In Workflows and Datasets, Gradient provides the ability to mount S3 compatible object storage buckets to workloads at runtime. Datasets have immutable versions that can be used to track your data as it changes.

The easiest way to get data into Gradient is to use the web-based uploader. Read on to understand how versioned data works within Gradient and learn about connecting to additional data sources.

How versioned data works

Versioned Datasets are used to manage the flow of data with your machine learning workloads. Datasets have immutable versions that can be used to track your data as it changes. Dataset version can be used as input to Gradient workloads as well as outputs. Data is stored at a Storage Provider and will be cached on a Gradient cluster's shared storage for a period of time so that data will be available readily on repeated usage.

Volumes

Within Gradient, Volumes allow various Gradient resources to access a shared Network File System. Storage volumes provide a block-level storage device for use as the primary system drive on a Paperspace machine. Volumes appear to the operating system as locally attached storage which can be partitioned and formatted according to your needs.

Volumes for Notebooks, Workflows, and Deployments -

  • Gradient Versioned Datasets - These are created by the user for storing ML data, artifacts, models, etc. The data accessible via one or more <user-chosen job-specific directory> path name. Users can create Versioned Datasets directly via the CLI, within the Gradient GUI in the data tab, or even through Workflows to enable regular updates to the file via Github. Versioned Datasets can be stored within Gradient Managed or with a chosen storage provider.

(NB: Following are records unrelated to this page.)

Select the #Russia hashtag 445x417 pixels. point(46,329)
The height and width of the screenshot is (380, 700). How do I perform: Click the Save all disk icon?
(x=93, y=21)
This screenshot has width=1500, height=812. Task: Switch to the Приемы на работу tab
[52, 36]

    • /inputs/{user-chosen-job-specific-dir-name1}
    • /inputs/{user-chosen-job-specific-dir-name2}
    • /outputs/{user-chosen-job-specific-dir-name1}
    • /outputs/{user-chosen-job-specific-dir-name2}
  • /storage - This is a team-wide shared storage space on the NFS or other Kubernetes Container Storage Interface storage option, such as ceph. This is created and allocated as a Kubernetes PersistentVolume during installation, but can be accessed by the customer afterwards.

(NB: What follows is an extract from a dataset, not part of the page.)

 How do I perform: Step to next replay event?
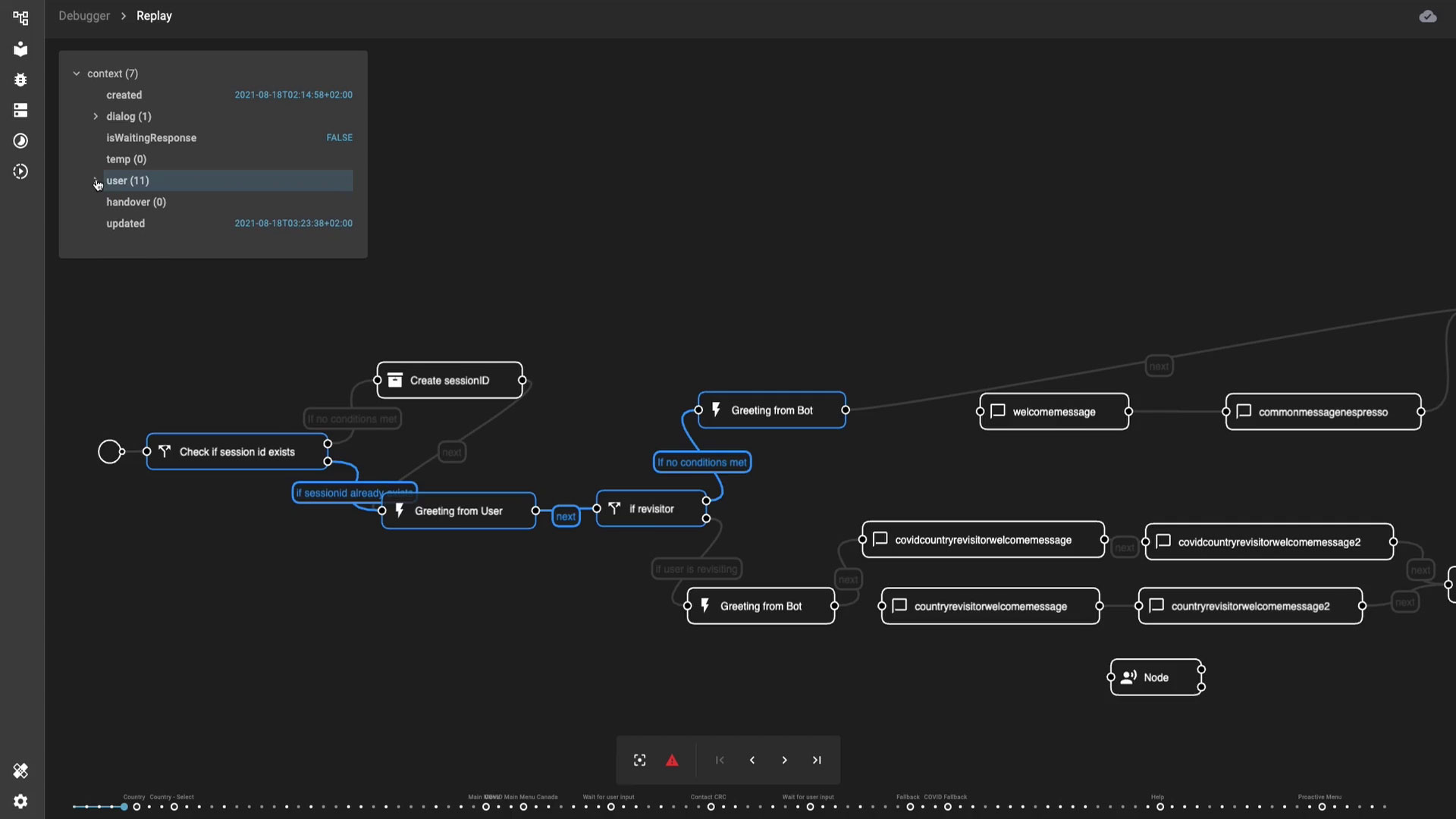(784, 760)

  • Gradient Volumes - These are temporary Workflow run volumes that only exist for the duration of the Workflow run. They are references under the same root paths as Gradient Dataset Versions. Use these volumes to instantiate, access, and upload to temporary storage spaces that facilitate your Workflow without necessitating storing the files/data permanently in one of the persistent storage options.

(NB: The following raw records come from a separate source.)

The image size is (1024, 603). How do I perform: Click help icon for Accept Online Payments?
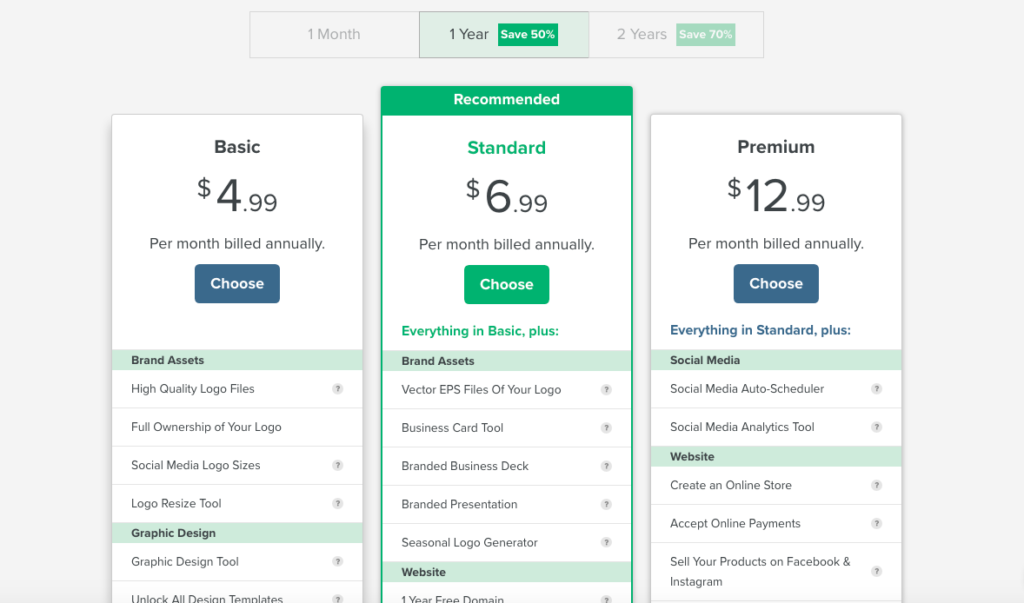[x=876, y=523]
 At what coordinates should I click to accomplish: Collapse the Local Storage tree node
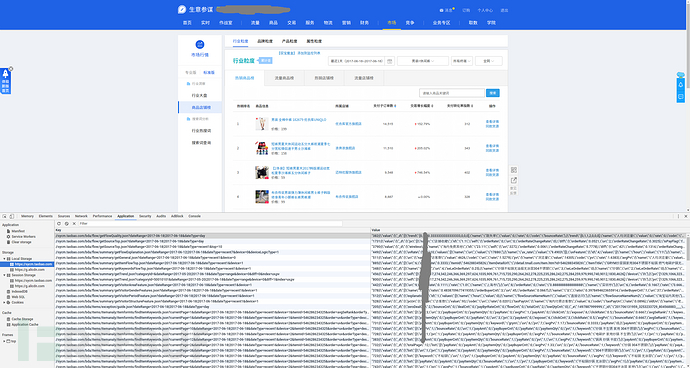point(4,258)
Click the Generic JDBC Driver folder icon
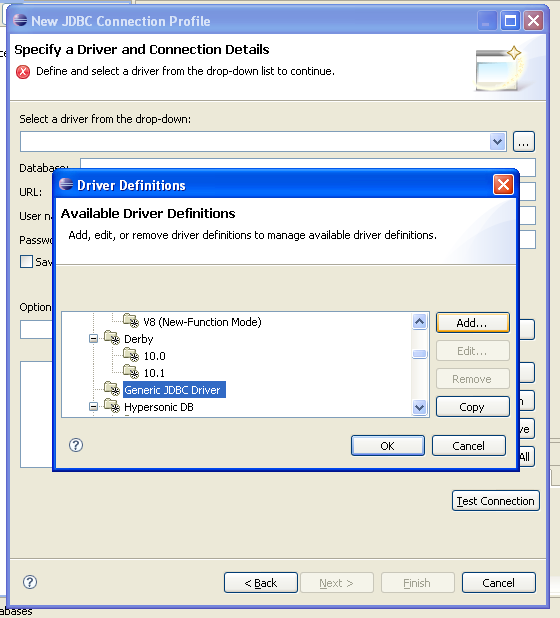This screenshot has height=618, width=560. [x=112, y=389]
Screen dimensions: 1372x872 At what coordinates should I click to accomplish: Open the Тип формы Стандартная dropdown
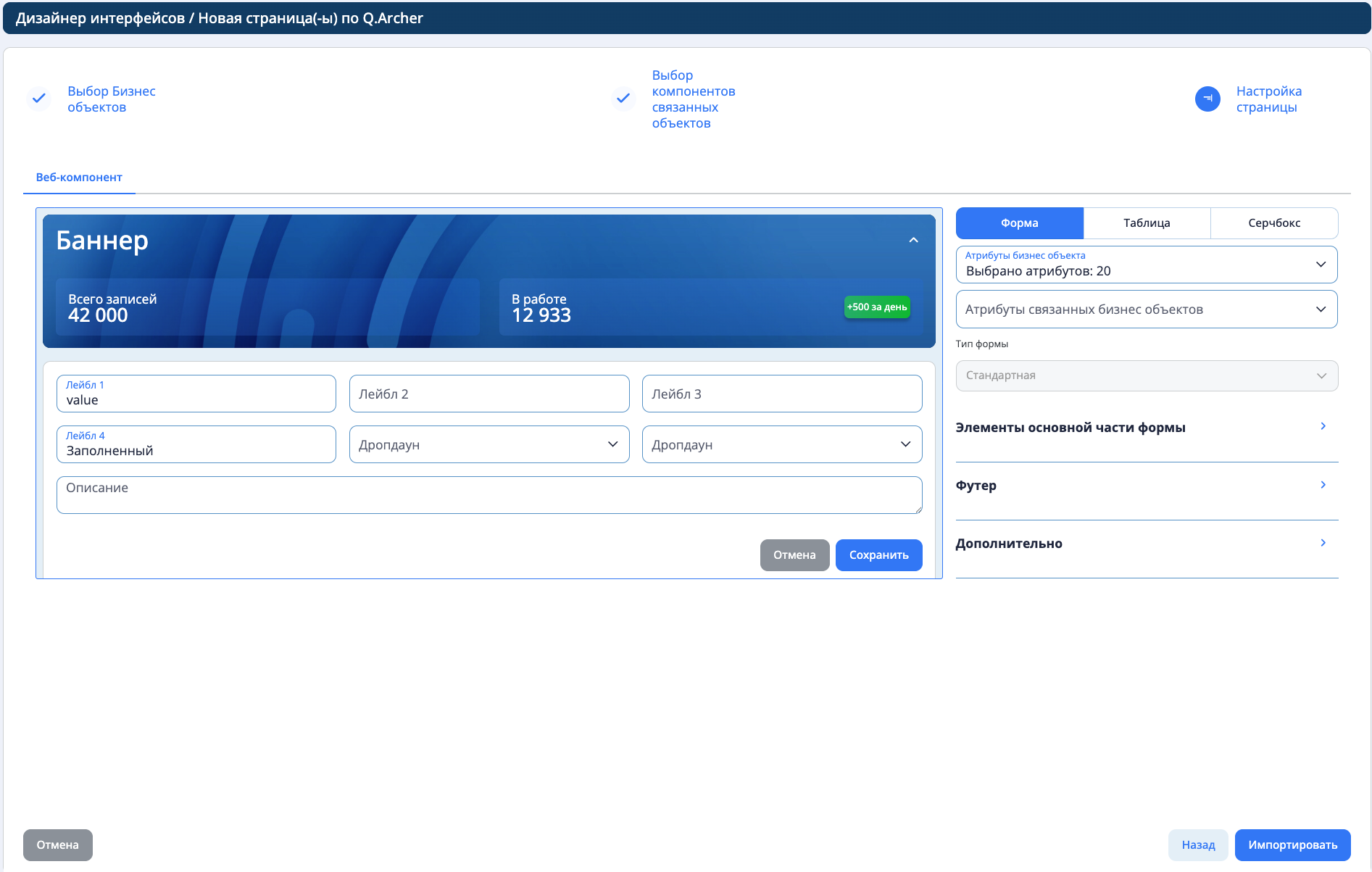point(1146,376)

    • /inputs/{user-chosen-job-specific-dir-name3}
    • /inputs/{user-chosen-job-specific-dir-name4}
    • /outputs/{user-chosen-job-specific-dir-name3}
    • /outputs/{user-chosen-job-specific-dir-name4}
    • ...

Volumes accessible by Notebooks only:

  • /notebook - This is a directory path under the team's /storage root that stores the home directory content of each notebook run. The files in the notebook repo can be cloned directly from Github to efficiently set up your workspace. This is done via the Workspace URL entry box in the Advanced Options section of the Notebook Create page. This is allocated as a temporary subvolume under the main team storage volume.

Team-wide Volumes:

  • /{team-id}/datasets - this contains cached named versions of the Gradient Datasets. The team can control the size of this cache area. Data stored in the cache is automatically backed up to the configured team Object Storage

Cluster-wide Volumes:

  • "metrics" - this is a persistent volume where prometheus metrics data is stored.
  • "share-storage" - team subvolumes are allocated from this cluster-wide persistent volume.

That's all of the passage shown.